* TESTO SELEZIONATO *
************

La sentenza – contestata da sigle storiche dell’ecologismo come Greenpeace o anche da voci interne all’ONU – è stata emessa dal giudice Christopher Hehir, dopo il verdetto di colpevolezza pronunciato da una giuria nei confronti di Roger Hallam, cofondatore di Just Stop Oil, e degli attivisti Daniel Shaw, Louise Lancaster, Lucia Whittaker de Abreu e Cressida Gethin: con pene comprese fra i 5 e i 4 anni di reclusione, record mai visto nel Regno Unito contro promotori di un’iniziativa non violenta.

Il giudice Hehir, della Southwark Crown Court di Londra, ha inteso così punire quella che nelle sue parole avrebbe potuto essere “la più grande perturbazione al traffico della storia moderna britannica”. Non senza rinfacciare ai 5 – in primis a Hallam – di “aver oltrepassato la linea che separa un fanatico da un attivista preoccupato”.

A nulla sono valsi gli appelli degli avvocati o le giustificazioni ideali invocate dagli imputati che hanno scelto di difendersi da soli per cercare di ottenere almeno una mitigazione delle pene. A dispetto del fatto che i 5 erano in effetti accusati di aver solo organizzato una video-riunione su Zoom, per pianificare un’iniziativa rimasta sulla carta, visto che al meeting s’era unito sotto mentite spoglie un reporter del Sun, tabloid di Rupert Murdoch, per denunciare poi tutto alla polizia.

Durissimo il commento di Michael Forst, rapporteur dell’ONU per i diritti dei militanti ambientalisti, presente all’udienza finale, il quale ha parlato di “un giorno nero per la giustizia e per il diritto alla protesta pacifica” bollando il verdetto alla stregua di “una sentenza shock” emessa in uno Stato che impartisce ogni giorno lezioni di democrazia al mondo e che si pretende culla della libertà di manifestare.

“Che razza di Paese è quello che rinchiude della gente in galera per anni soltanto per aver pianificato di protestare pacificamente, o meglio dire per averne discusso su Zoom?”, gli ha fatto eco Amy Cameron, dirigente di Greenpeace UK, sottolineando che si tratta “non di un caso episodico, ma del culmine estremo” di un crescendo alimentato da anni da una legislazione e da una giustizia “sempre più repressive”. E definendo “un mondo alla rovescia” quello che “dà mano libera a un’élite di inquinatori impegnata a rubare al futuro un pianeta abitabile e incarcera invece chi cerca di fermarla”.

************

* DATI FORNITI *
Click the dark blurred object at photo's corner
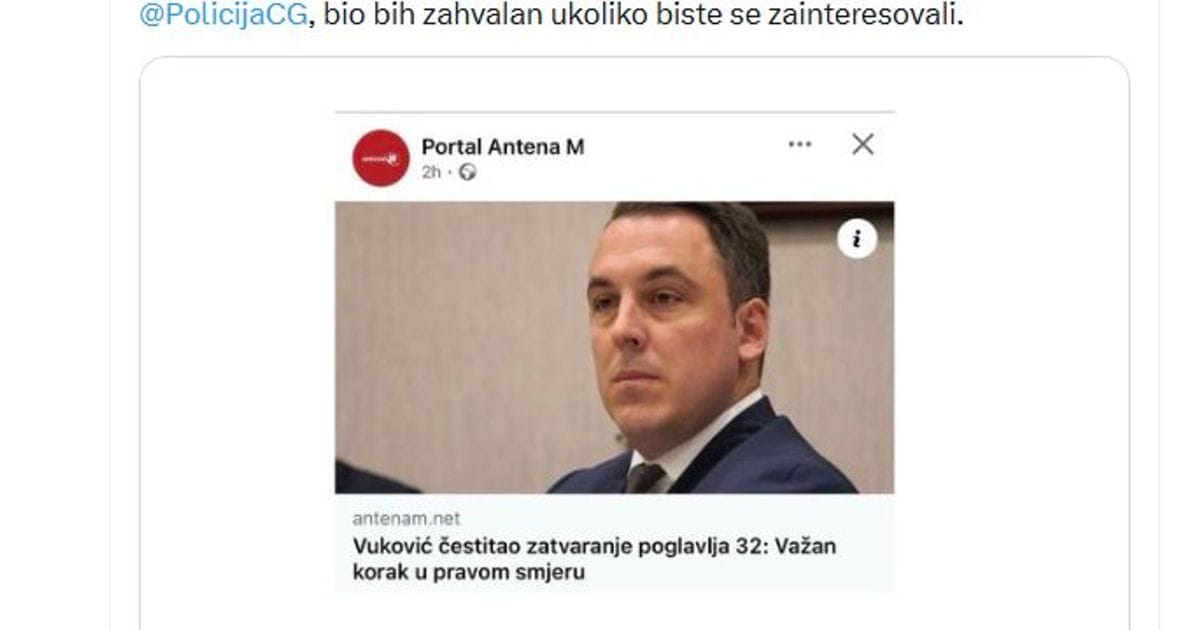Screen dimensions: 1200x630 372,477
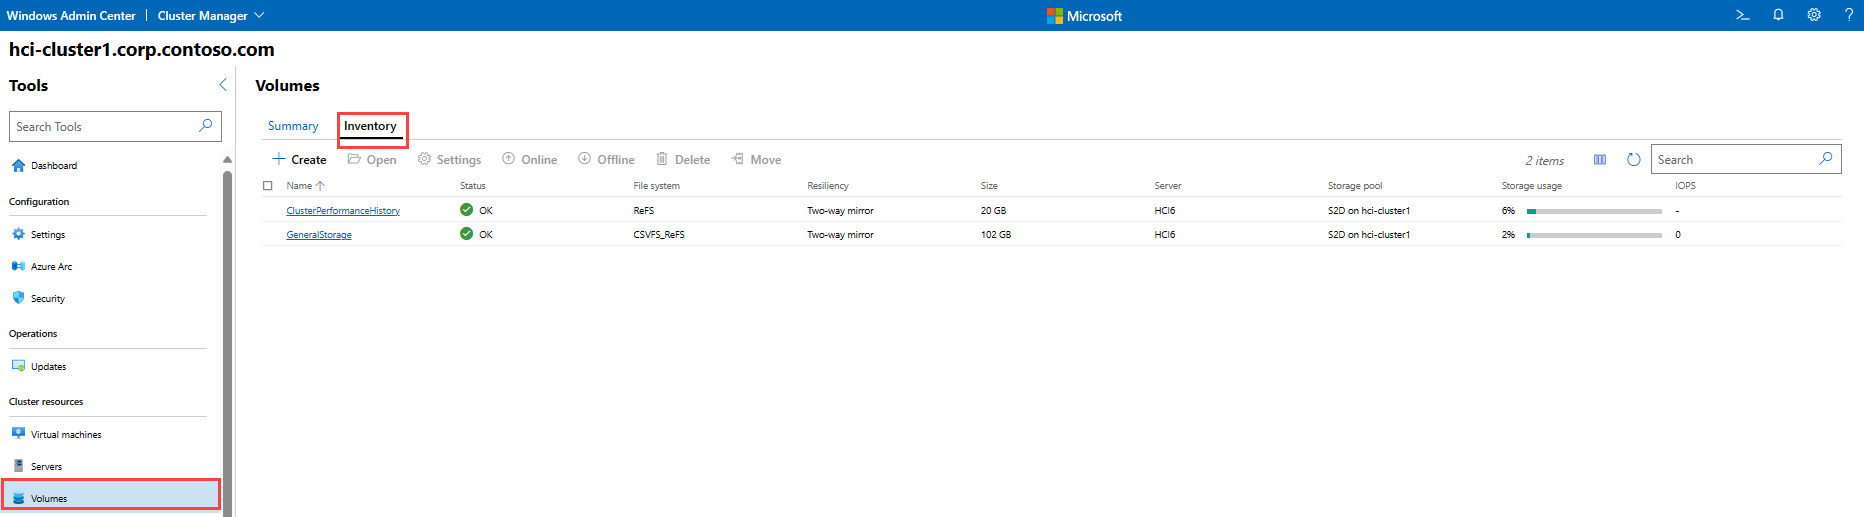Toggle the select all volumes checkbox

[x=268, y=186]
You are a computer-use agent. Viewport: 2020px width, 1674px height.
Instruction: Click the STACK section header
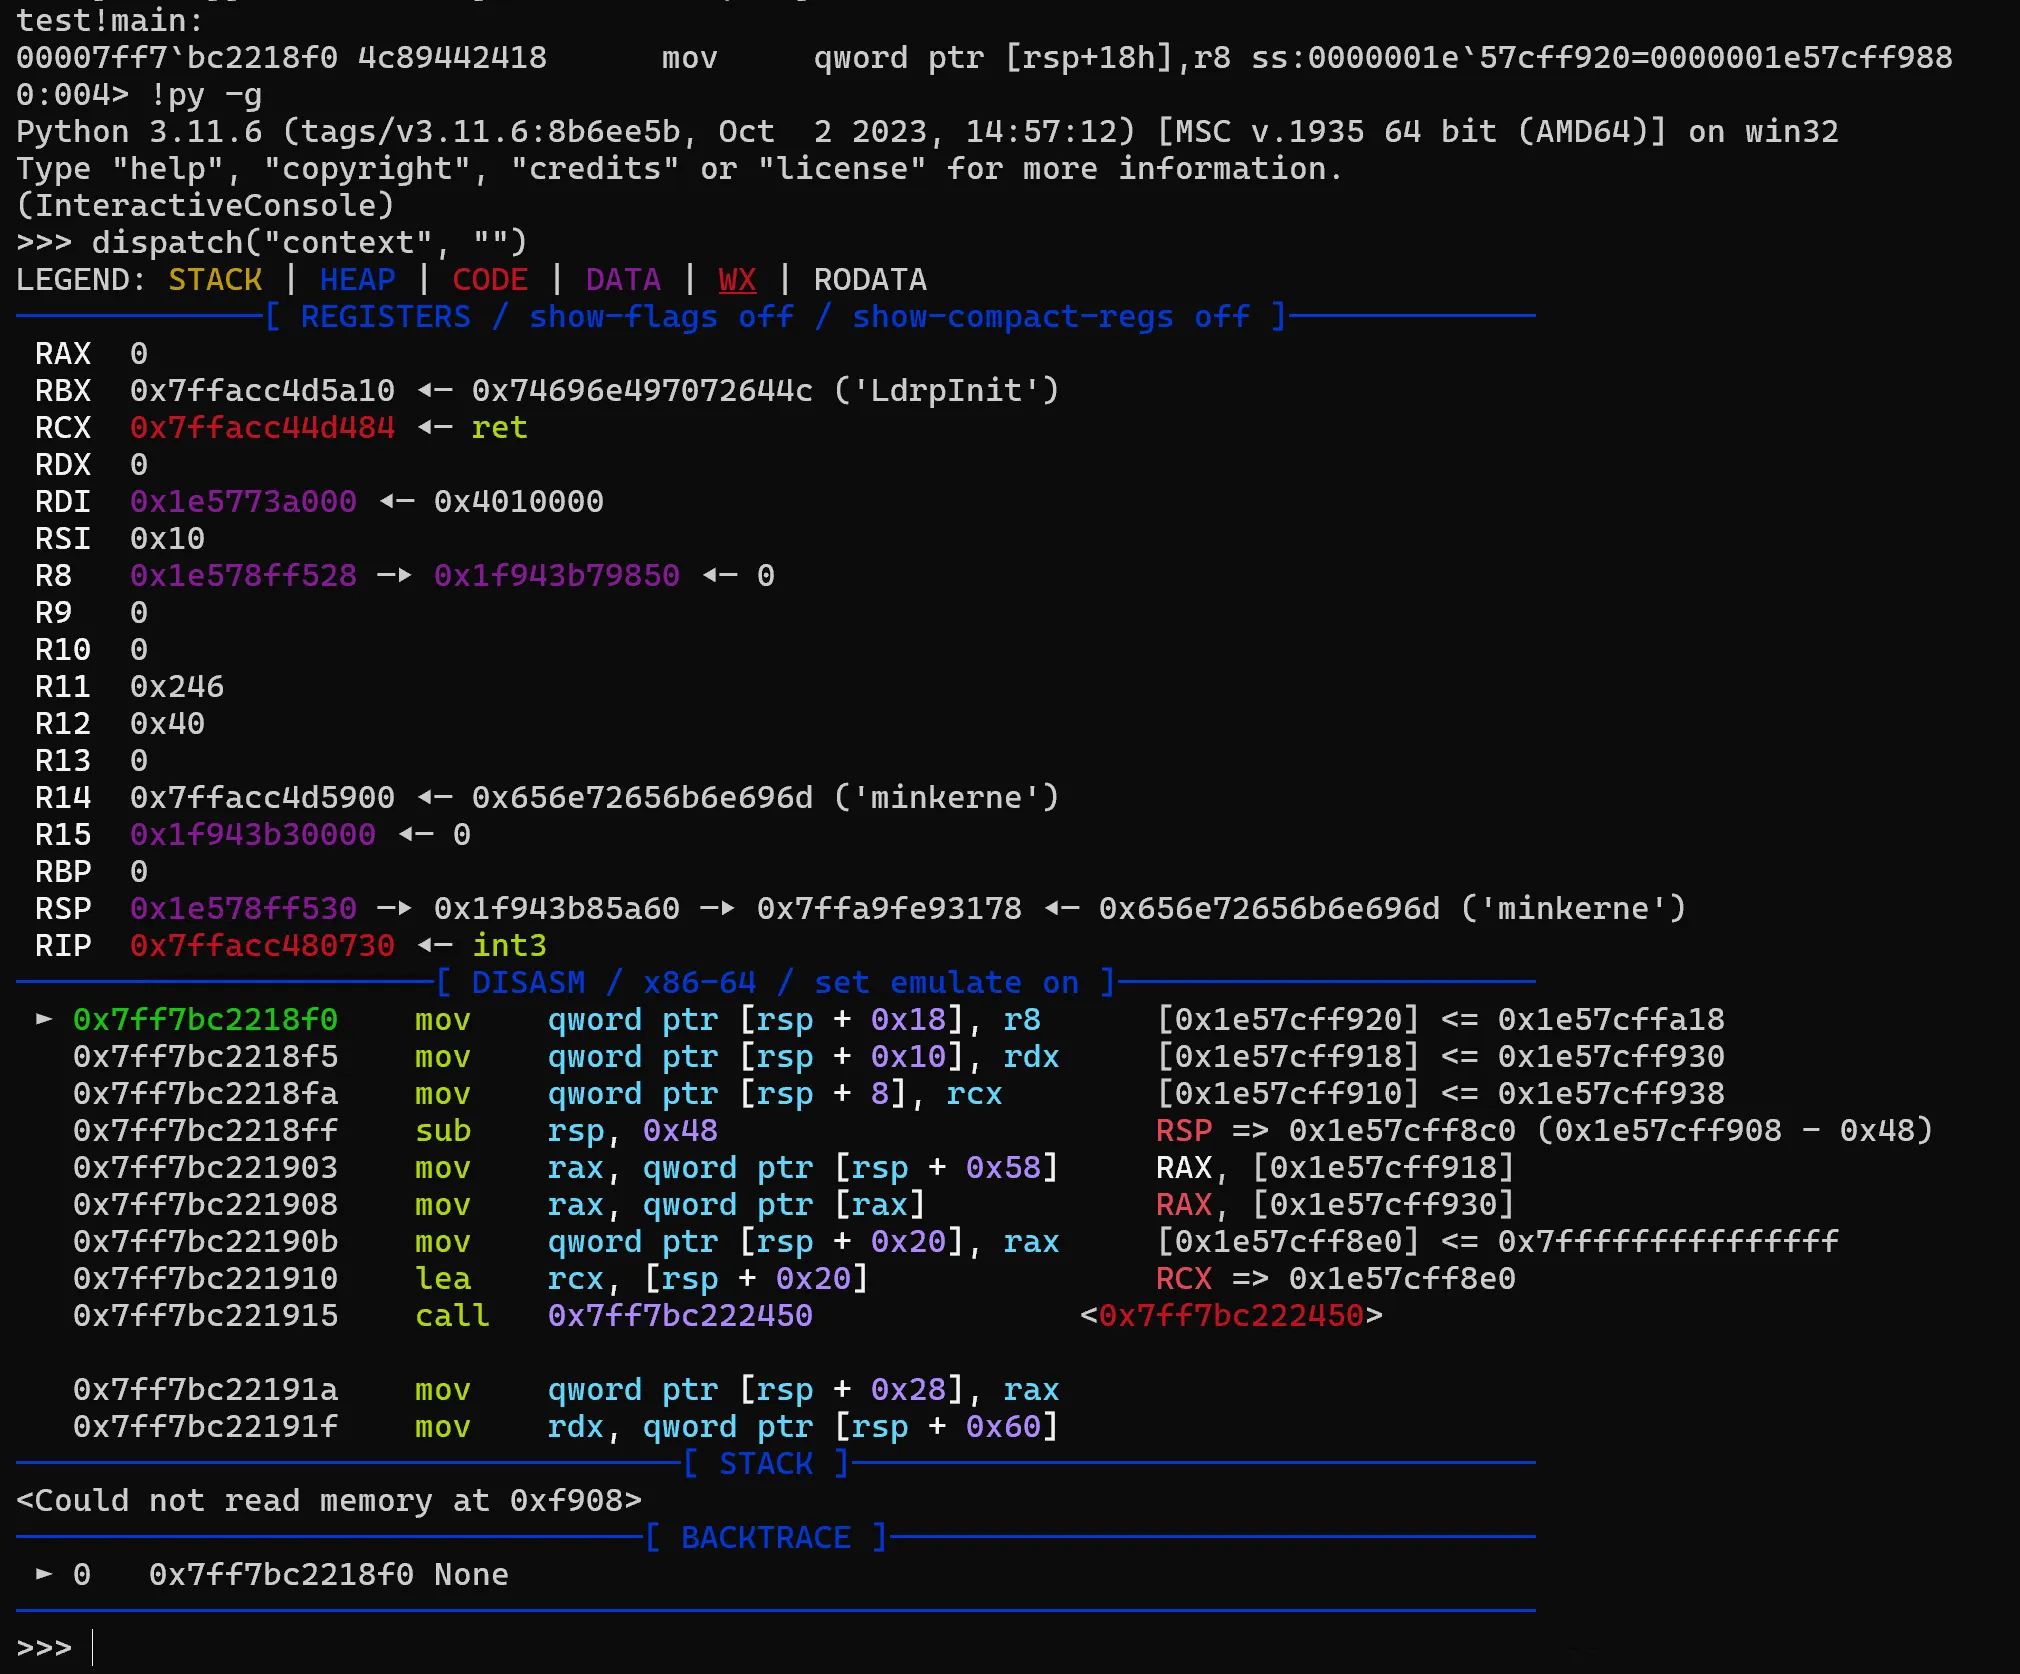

************

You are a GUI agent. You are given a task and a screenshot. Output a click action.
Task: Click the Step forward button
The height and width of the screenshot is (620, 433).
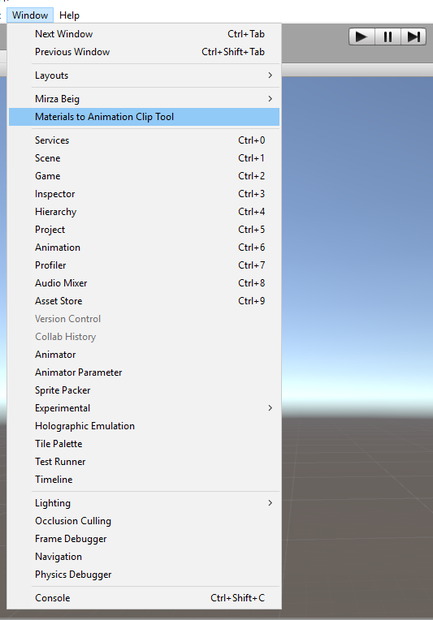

************

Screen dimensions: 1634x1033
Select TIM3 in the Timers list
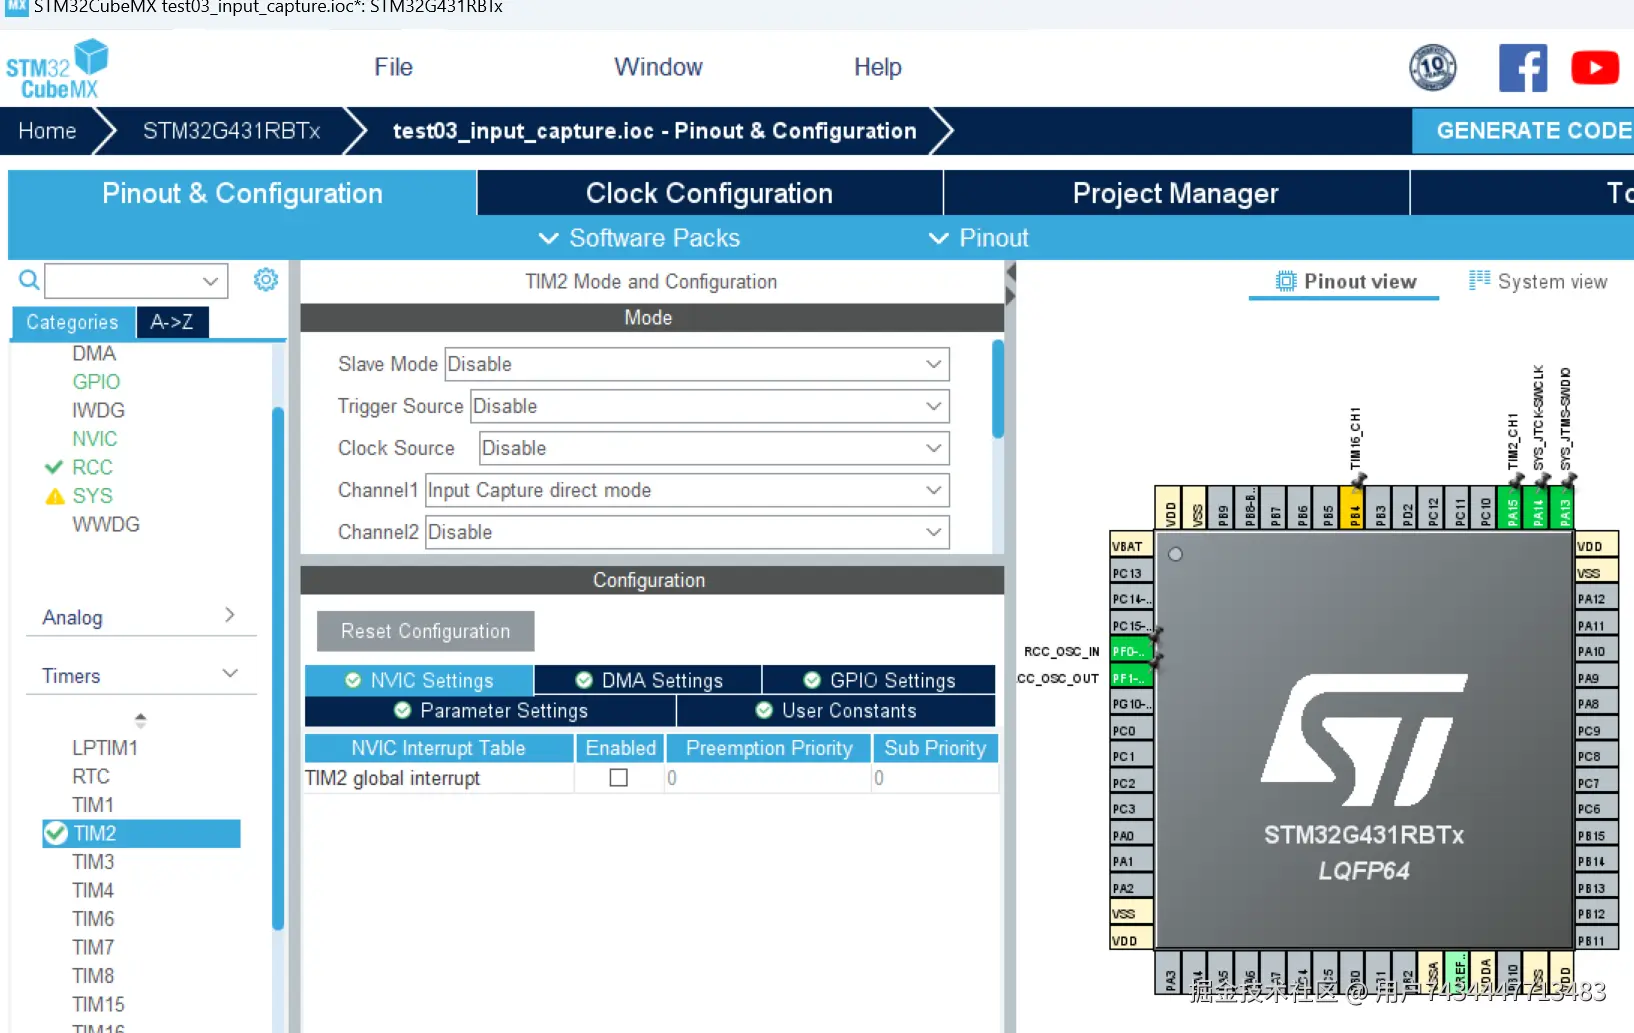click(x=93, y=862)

************

* DETTAGLI ESERCIZIO *
Ricopia fedelmente il passo del testo selezionato tra "Durissimo il commento" e "libertà di manifestare.", entrambi inclusi. I record riportati qui sopra non servono.

* RISULTATO DEL COMPITO *
Durissimo il commento di Michael Forst, rapporteur dell’ONU per i diritti dei militanti ambientalisti, presente all’udienza finale, il quale ha parlato di “un giorno nero per la giustizia e per il diritto alla protesta pacifica” bollando il verdetto alla stregua di “una sentenza shock” emessa in uno Stato che impartisce ogni giorno lezioni di democrazia al mondo e che si pretende culla della libertà di manifestare.